Sulla base degli elementi raccolti nel corso dell’istruttoria, tra cui la documentazione trasmessa dalla Procura della Repubblica di Milano, è emerso che la partecipazione alle predette gare è stata oggetto, a partire dal 2008, di un’intesa restrittiva della concorrenza posta in essere da alcuni operatori riconducibili a MP Silva, IMG, e B4 Capital/BE4 Sarl/B4 Italia.

L’intesa ha riguardato gli inviti a offrire della Lega Nazionale Professionisti Serie A, dei diritti audiovisivi internazionali per la trasmissione delle stagioni a partire dal 2008, relativi ai campionati di calcio di Serie A e B, da un lato, e la Coppa Italia e la Supercoppa Italiana, dall’altro.

L’intesa accertata è restrittiva per oggetto, unica, complessa e continuata, di carattere segreto. Infatti, per ogni procedura di gara, le evidenze indicano che le parti non hanno formulato in autonomia le proprie offerte, ma hanno invece realizzato condotte tese ad influenzare reciprocamente le modalità di partecipazione alle gare al fine di contenere l’ammontare dell’offerta economica da presentare alla LNPA, limitando la reciproca competizione sul prezzo di acquisto dei diritti internazionali. In particolare, attraverso la stipulazione di contratti antecedenti alle singole gare e contatti intercorrenti fra i loro rappresentanti, MP Silva, IMG, B4 Capital/ BE4 Sarl/B4 Italia hanno coordinato il proprio comportamento e, a seguito dell’assegnazione, hanno ripartito i ricavi derivanti dalla successiva rivendita all’estero dei Diritti TV per le competizioni organizzate dalla Lega.

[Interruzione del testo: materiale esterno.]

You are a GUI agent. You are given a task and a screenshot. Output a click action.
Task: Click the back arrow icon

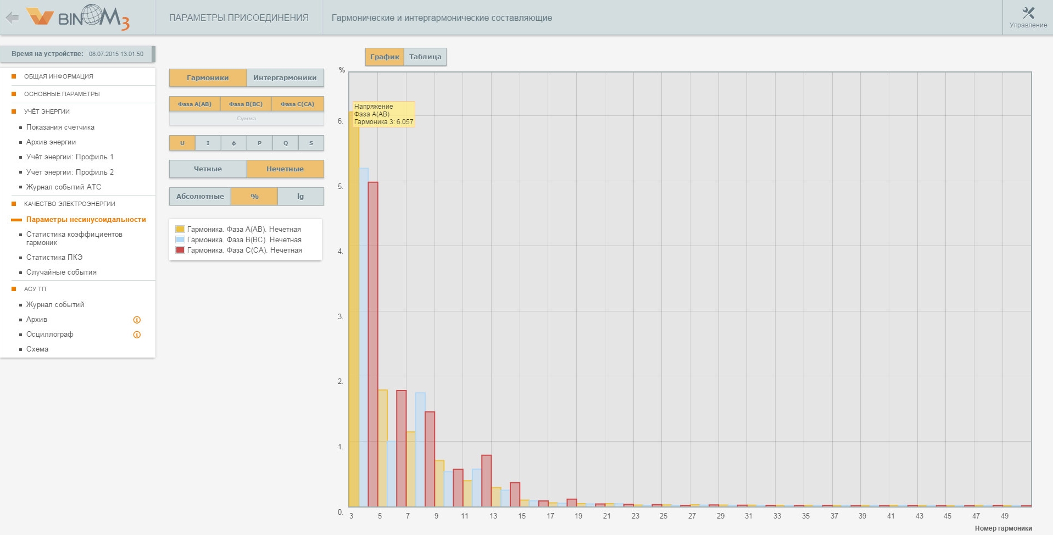point(12,18)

L’intesa in esame ha determinato un decremento del valore dei diritti internazionali ed è quindi idonea a danneggiare non solo il soggetto banditore, e cioè la LNPA, ma anche le squadre di calcio del campionato italiano che beneficiano degli introiti della vendita dei diritti internazionali, penalizzando così l’intero movimento calcistico nazionale.

In questa prospettiva, si sottolinea che l’ultimo ciclo di gare, avviato successivamente all’intervento dell’Autorità, ha registrato un incremento di valore.

In ragione della gravità della condotta, l’Autorità ha quindi deciso di irrogare sanzioni, ai soggetti parti dell’intesa, per un totale di circa 67 milioni di euro.